Thomas Müller genoss bei der Rückkehr nach Bayern standesgemäß ein Brotzeitbrett - aber einen Sieg seines Herzensclubs bekam er an der Seite von Sportvorstand Max Eberl nicht zu sehen. «Wir haben vorher viel geflachst», berichtete Eberl von dem Besuch des langjährigen Publikumslieblings auf der Ehrentribüne. «Thomas ist einer, der redet viel. Ich bin im Spiel einer, der eher etwas ruhiger ist. Deswegen musste ich mich ein bisschen adaptieren an die Situation. Aber es war sehr lustig und sehr angenehm.»

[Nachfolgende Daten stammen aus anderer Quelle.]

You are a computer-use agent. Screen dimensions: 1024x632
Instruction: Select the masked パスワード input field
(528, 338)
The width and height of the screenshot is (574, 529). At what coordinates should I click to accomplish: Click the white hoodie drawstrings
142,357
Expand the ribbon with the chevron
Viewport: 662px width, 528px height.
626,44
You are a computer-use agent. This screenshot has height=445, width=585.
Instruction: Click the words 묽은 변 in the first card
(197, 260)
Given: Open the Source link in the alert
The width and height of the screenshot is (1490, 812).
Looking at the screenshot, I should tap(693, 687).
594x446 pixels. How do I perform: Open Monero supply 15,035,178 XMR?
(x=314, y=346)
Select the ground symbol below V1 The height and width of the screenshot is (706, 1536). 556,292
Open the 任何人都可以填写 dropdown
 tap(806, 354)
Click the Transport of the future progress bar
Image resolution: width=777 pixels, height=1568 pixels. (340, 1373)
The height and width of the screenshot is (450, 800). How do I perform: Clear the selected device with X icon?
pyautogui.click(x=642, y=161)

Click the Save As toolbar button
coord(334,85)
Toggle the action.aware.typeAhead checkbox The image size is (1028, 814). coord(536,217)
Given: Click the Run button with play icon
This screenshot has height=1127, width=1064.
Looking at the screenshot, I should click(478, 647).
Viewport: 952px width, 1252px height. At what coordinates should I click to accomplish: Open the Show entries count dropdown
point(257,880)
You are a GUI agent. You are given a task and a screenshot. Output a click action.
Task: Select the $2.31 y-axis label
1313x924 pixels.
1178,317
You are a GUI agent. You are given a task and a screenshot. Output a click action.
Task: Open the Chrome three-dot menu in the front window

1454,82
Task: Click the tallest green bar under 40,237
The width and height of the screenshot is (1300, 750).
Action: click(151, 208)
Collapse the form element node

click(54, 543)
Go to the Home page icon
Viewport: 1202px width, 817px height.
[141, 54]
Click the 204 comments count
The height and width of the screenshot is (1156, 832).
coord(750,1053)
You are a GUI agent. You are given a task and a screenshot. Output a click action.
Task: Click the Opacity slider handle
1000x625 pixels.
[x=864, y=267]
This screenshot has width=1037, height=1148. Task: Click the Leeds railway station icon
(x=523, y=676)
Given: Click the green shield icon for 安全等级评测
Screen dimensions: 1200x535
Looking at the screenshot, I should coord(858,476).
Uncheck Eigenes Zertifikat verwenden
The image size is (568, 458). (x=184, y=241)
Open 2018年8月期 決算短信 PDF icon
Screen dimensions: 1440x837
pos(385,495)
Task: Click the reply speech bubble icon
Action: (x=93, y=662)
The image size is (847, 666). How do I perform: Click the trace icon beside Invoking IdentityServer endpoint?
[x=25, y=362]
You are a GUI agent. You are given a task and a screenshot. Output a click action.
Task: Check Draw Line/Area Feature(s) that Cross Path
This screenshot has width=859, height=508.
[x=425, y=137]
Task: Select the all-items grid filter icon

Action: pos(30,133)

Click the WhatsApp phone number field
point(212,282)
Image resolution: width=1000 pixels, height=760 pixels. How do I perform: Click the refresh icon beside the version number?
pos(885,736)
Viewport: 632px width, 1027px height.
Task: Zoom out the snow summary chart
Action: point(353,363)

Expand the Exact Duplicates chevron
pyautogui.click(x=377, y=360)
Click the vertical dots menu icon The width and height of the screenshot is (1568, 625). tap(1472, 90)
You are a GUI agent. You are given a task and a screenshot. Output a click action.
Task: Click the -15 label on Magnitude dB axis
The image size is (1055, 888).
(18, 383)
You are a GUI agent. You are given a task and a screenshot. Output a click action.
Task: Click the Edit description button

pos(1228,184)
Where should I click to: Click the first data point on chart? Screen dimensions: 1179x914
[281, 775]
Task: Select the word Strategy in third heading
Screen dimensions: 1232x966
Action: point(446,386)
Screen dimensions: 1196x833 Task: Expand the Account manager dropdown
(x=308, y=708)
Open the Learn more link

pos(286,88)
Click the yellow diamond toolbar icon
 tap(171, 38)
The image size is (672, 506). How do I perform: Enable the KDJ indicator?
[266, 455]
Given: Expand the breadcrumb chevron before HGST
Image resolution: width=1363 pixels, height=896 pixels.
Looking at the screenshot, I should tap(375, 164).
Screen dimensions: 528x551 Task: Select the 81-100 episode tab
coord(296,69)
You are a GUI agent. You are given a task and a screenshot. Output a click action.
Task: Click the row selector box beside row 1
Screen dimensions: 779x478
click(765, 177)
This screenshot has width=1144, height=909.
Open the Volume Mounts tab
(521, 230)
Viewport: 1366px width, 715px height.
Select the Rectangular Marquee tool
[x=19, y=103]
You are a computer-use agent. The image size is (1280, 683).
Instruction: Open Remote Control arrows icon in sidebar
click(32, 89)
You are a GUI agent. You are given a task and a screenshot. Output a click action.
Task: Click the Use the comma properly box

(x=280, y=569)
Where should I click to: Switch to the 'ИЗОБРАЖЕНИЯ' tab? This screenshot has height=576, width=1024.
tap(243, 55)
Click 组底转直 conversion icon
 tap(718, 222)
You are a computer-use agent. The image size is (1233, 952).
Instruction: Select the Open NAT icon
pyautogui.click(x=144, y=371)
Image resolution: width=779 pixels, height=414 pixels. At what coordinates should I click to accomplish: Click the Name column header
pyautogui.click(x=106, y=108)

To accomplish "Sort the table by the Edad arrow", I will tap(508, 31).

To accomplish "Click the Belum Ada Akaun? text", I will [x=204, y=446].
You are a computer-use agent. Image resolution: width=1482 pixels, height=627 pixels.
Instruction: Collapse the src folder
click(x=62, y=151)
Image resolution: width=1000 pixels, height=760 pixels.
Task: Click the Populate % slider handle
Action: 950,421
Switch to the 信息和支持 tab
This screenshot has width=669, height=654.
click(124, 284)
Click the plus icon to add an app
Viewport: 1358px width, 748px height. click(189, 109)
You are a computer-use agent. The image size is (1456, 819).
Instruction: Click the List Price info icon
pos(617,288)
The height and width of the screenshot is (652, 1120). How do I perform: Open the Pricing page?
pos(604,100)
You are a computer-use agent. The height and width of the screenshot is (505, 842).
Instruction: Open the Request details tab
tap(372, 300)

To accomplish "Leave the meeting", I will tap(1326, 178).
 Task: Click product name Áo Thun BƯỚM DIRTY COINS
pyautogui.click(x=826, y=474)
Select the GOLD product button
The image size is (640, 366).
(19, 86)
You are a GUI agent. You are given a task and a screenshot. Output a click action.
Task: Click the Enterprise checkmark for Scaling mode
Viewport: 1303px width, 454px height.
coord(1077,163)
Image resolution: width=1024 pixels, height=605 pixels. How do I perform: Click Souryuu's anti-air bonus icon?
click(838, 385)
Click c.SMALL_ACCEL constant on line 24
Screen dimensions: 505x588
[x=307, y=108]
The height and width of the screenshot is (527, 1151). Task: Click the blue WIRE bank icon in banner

Kane hadert, Eberl ordnet ein
«Wir waren in dieser Saison sehr effizient, wir haben viele Tore erzielt, wir haben auch heute wieder zwei Tore gemacht», sagte Kane. «Aber insgesamt haben wir heute das entscheidende Tor verpasst.»
Durch das 1:3 von RB Leipzig bei Union Berlin bauten die Münchner die Tabellenführung sogar aus. Die Hinrunden-Meisterschaft ist praktisch fix. «Wenn mir einer gesagt hätte, dass wir nach dem 14. Spieltag 9 Punkte vor dem ersten Konkurrenten sind, hätten wir alle gesagt: fantastisch», sagte Eberl.